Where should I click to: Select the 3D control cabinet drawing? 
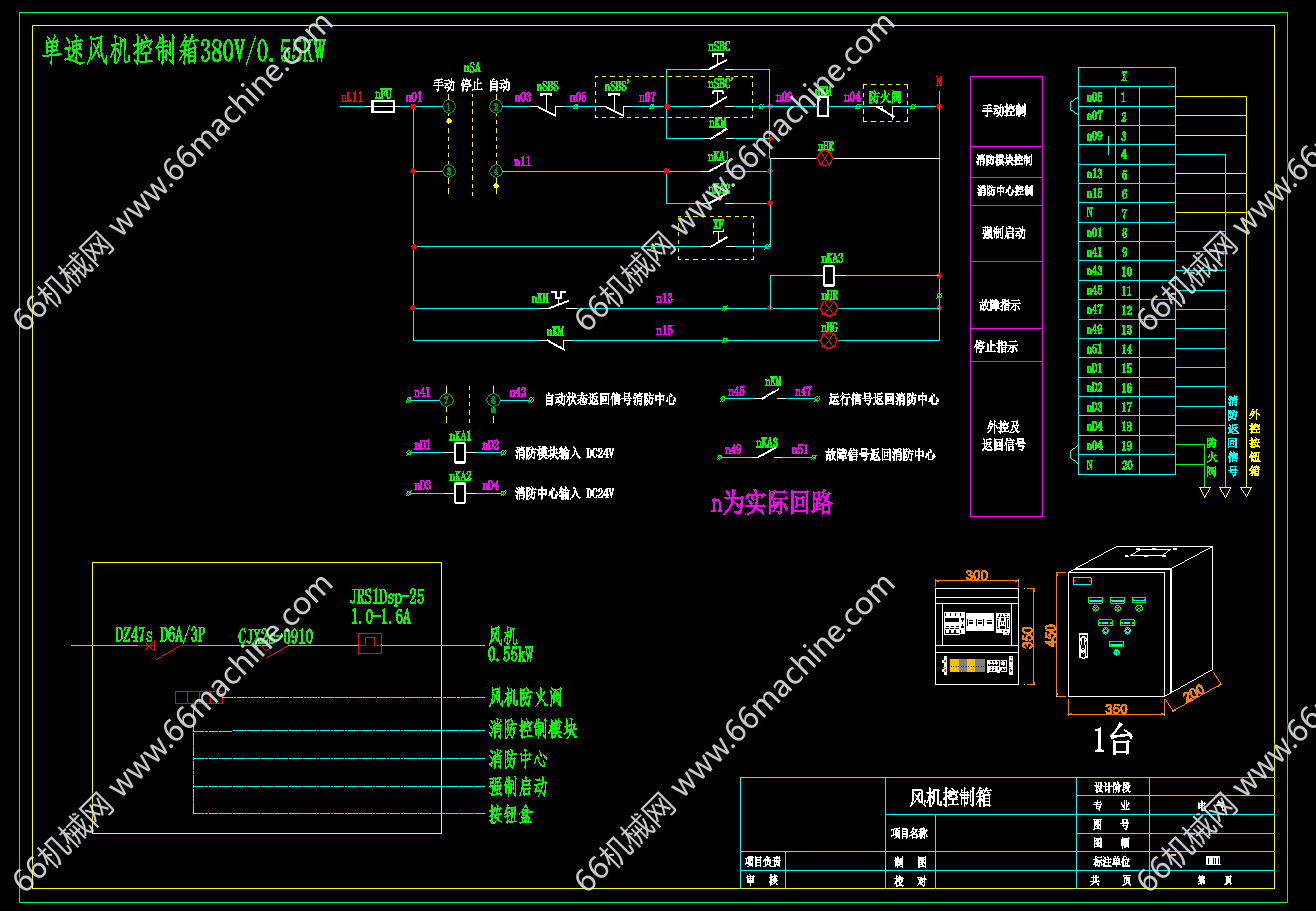[x=1138, y=630]
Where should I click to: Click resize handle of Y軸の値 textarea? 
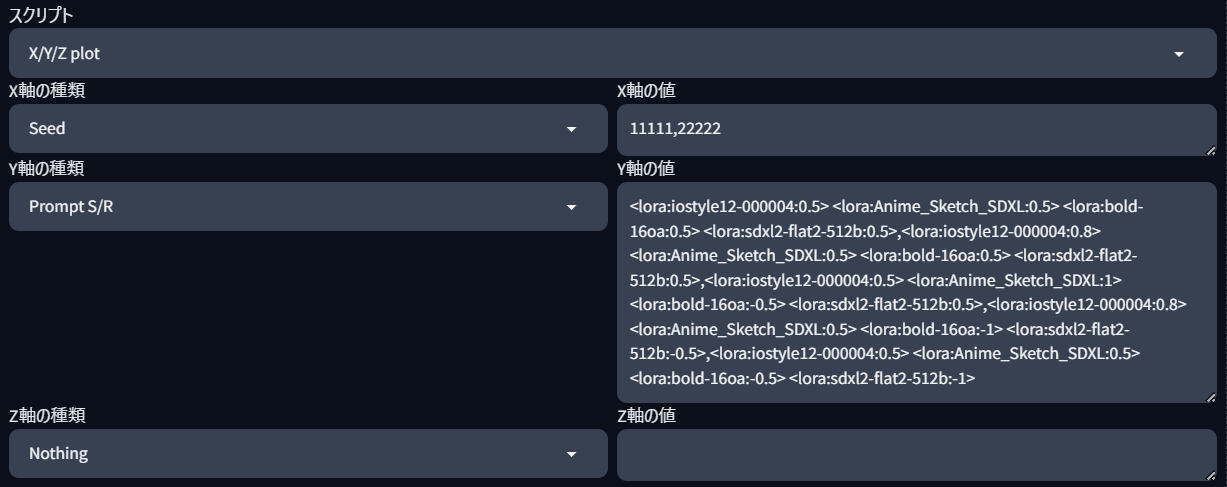pyautogui.click(x=1210, y=396)
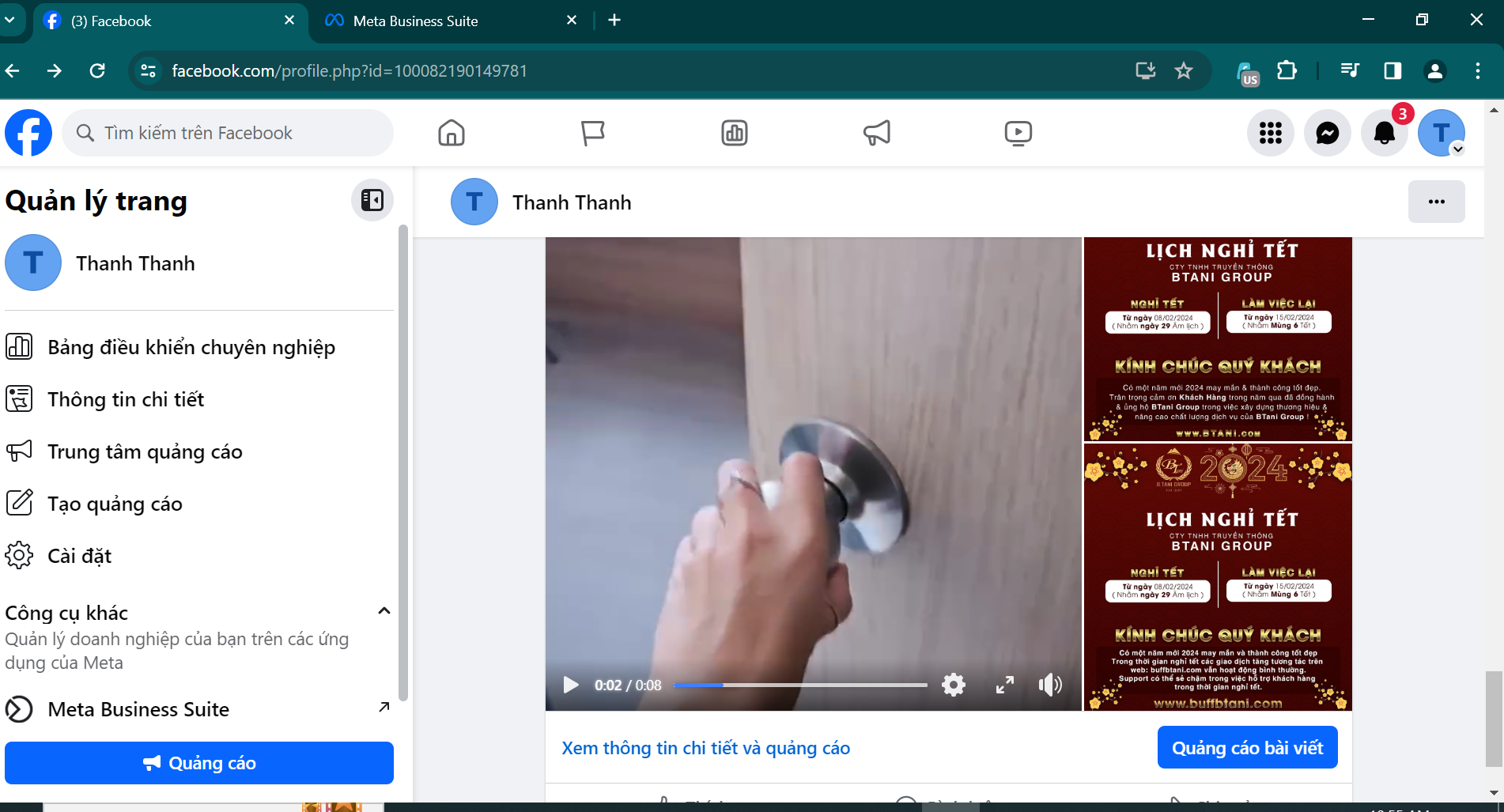Collapse the Công cụ khác section

coord(384,611)
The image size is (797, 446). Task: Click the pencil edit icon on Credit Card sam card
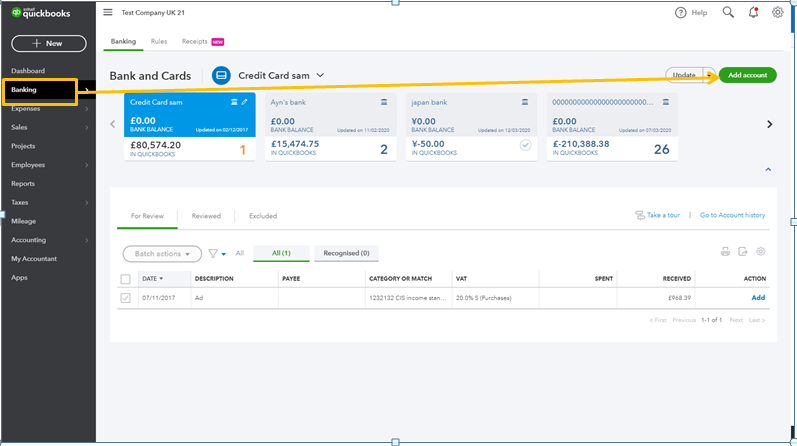coord(244,102)
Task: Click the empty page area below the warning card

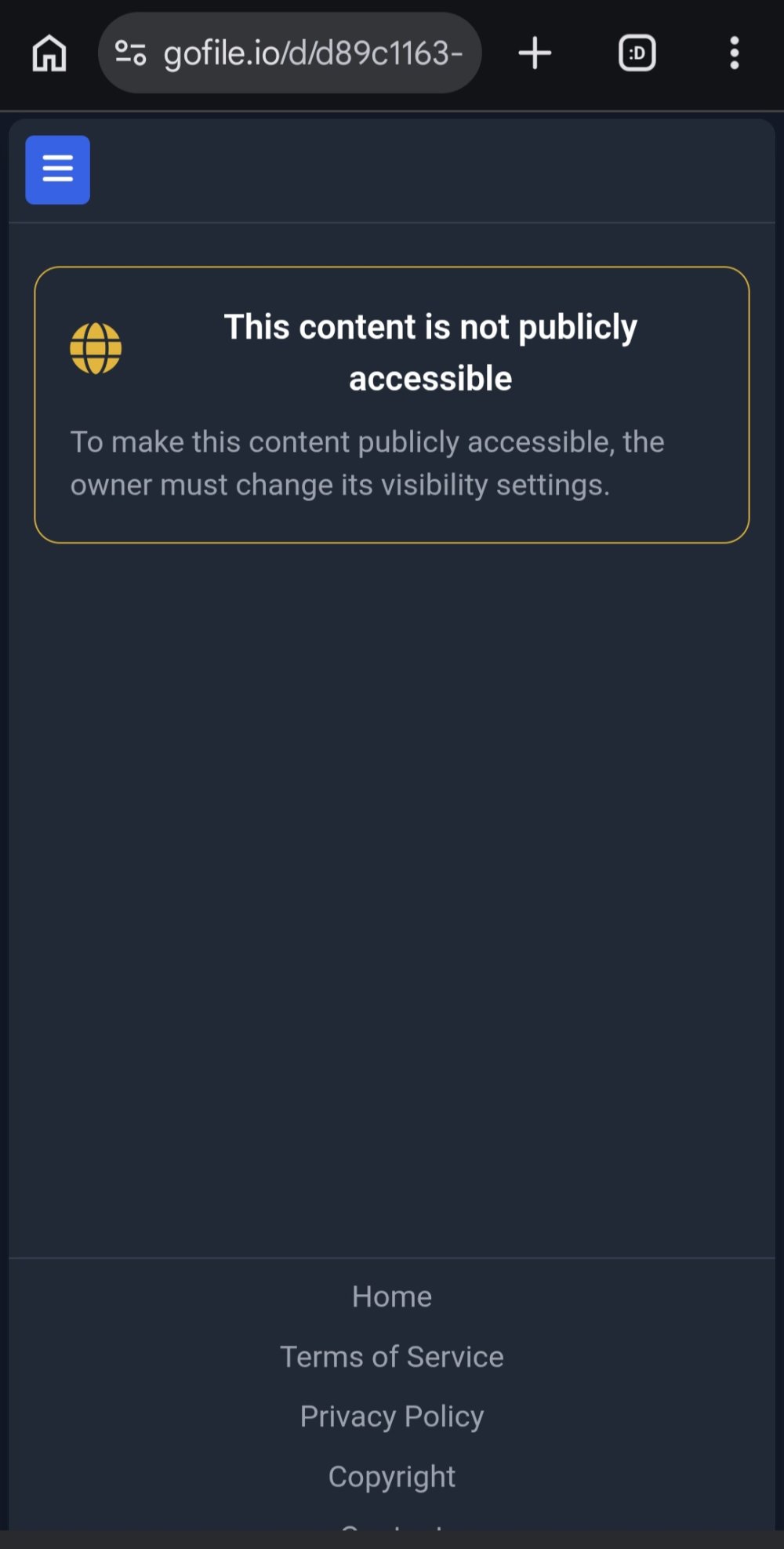Action: pos(392,894)
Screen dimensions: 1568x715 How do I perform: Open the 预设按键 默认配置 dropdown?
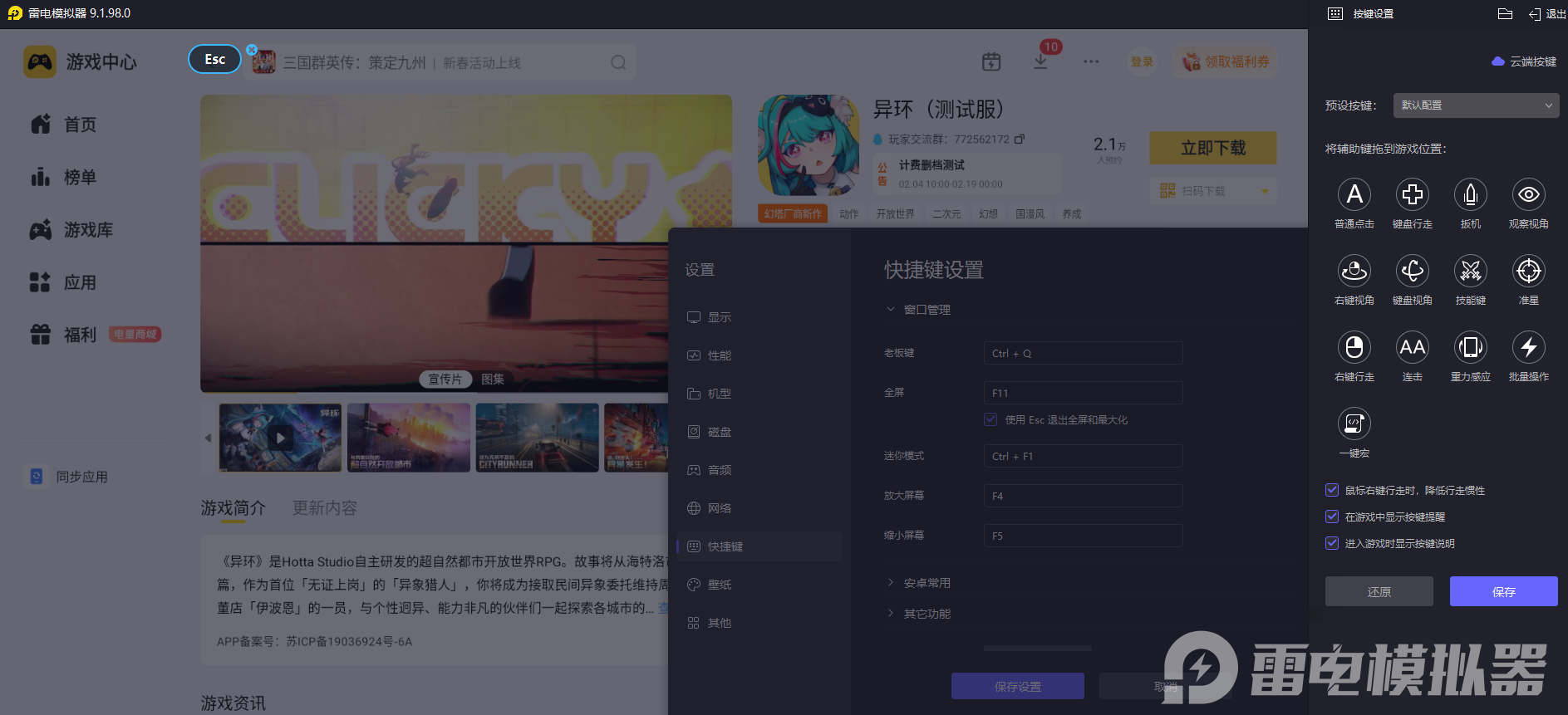(1476, 105)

----

## WORK REQUIRED
Using the records above, reproduce exactly the lines from the line containing "Task: Click the empty" through the last line, with both ends kept and no pictures.

## ANSWER BOX
Task: Click the empty page area below the warning card

Action: pos(392,894)
Screen dimensions: 1568x715 How do I perform: Open the 预设按键 默认配置 dropdown?
(1476, 105)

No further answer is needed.